Saved data entries
= Beginning of Section =

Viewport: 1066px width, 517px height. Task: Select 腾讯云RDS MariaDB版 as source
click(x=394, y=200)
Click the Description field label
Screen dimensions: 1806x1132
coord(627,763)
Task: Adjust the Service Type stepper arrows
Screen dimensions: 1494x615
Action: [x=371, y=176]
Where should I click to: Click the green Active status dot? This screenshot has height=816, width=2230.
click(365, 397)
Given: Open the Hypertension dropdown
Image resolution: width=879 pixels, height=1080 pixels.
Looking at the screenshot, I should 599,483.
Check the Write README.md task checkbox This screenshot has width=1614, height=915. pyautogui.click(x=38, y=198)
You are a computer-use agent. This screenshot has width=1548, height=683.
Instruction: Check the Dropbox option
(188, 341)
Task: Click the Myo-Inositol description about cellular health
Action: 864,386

= End of Section =

_ACTIVITY:_ Please return exactly the lines that run from the line with "You are a computer-use" through the end of the records above, both included, and nothing more.

_ANSWER BOX:_
You are a computer-use agent. This screenshot has width=1548, height=683.
Instruction: Check the Dropbox option
(188, 341)
Task: Click the Myo-Inositol description about cellular health
Action: 864,386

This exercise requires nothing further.